The Connection Study is suitable for individuals with mild to moderate Alzheimer's disease.
Important results from the first pivotal trial of Dimebon in Alzheimer's disease showed that patients treated with Dimebon experienced statistically significant improvements compared to placebo in key aspects of the disease -- memory and thinking, activities of daily living, behavior and overall function. Dimebon's benefit over placebo continued to increase throughout the 12-month treatment period.

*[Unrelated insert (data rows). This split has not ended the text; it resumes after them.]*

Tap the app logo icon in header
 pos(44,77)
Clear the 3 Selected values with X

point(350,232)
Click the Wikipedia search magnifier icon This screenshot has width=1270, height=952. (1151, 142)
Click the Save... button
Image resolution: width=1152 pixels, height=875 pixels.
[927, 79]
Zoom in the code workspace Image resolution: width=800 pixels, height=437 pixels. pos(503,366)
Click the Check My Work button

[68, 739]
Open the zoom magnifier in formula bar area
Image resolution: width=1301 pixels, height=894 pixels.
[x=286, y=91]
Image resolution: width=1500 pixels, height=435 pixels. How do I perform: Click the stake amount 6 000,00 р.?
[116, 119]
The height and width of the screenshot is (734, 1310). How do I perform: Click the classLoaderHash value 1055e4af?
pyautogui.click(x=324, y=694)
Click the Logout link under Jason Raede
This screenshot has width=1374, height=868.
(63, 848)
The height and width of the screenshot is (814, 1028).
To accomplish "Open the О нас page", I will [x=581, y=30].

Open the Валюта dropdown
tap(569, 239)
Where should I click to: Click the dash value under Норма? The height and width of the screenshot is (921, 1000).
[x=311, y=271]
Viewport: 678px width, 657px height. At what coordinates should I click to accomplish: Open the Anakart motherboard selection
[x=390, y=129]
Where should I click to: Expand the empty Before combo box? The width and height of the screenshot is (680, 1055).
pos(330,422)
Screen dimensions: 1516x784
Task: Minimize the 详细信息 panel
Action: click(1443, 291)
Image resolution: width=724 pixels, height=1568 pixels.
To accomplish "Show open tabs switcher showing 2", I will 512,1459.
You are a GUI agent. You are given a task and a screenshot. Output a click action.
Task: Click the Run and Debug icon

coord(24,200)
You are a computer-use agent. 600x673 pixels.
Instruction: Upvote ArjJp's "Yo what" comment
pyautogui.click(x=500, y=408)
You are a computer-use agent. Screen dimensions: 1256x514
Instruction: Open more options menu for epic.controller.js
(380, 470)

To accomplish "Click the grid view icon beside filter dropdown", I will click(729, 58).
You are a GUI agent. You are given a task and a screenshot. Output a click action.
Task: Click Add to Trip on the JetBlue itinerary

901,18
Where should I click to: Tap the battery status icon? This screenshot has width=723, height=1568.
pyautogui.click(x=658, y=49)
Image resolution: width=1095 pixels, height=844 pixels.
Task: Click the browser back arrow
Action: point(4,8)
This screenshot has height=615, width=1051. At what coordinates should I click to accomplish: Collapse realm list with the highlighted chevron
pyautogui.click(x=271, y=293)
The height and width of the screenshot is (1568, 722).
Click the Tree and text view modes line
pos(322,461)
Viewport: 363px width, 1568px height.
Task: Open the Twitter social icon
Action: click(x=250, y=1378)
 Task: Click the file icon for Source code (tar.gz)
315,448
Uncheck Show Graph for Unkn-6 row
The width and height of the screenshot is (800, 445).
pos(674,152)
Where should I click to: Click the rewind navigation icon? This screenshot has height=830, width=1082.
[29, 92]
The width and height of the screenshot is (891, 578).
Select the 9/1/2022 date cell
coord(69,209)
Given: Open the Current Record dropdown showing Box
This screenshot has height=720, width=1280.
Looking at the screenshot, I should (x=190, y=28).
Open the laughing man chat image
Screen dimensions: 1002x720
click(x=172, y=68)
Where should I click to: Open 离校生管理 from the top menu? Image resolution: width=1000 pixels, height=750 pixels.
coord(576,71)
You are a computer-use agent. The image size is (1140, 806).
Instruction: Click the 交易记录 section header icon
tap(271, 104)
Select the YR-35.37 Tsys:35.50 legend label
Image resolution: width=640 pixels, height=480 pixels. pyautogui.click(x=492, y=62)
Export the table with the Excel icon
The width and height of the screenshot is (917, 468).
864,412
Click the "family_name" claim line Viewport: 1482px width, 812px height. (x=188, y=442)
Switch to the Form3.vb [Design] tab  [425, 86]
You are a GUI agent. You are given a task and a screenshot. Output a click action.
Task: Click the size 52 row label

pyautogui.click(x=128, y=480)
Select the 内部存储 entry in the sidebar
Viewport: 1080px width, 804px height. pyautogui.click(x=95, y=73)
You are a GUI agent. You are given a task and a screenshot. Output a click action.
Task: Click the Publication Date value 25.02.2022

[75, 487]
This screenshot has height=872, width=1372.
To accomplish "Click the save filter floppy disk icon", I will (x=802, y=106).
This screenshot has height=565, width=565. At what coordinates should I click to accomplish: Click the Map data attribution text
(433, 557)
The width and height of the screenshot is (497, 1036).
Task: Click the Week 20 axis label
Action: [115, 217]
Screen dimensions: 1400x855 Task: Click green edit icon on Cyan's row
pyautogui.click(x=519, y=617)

At the end of 12 months, Dimebon-treated patients were on average functioning as well or better than they had been at the start of the study on each of 5 clinical endpoints. These results were published in the July 19, 2008, edition of The Lancet.
Dimebon, potentially operates via a novel mitochondrial mechanism of action. In preclinical studies, Dimebon was shown to impact two key aspects of brain cell function: it promoted neurite outgrowth and it preserved mitochondrial function after brain cells were challenged with beta amyloid, a toxic substance often associated with Alzheimer's disease and the loss of brain cells.
"In experiments in which brain cells were exposed to different toxins, including beta amyloid, Dimebon was shown to stabilize mitochondrial function, a vital element of neuron function and survival," said Andrew Protter, Ph.D., vice president, preclinical development for Medivation. "These findings suggest that Dimebon may have benefits on slowing the progression of Alzheimer's disease by preserving mitochondrial function. This potential novel mechanism may help explain the clinical benefits seen to date in Alzheimer's patients treated with Dimebon."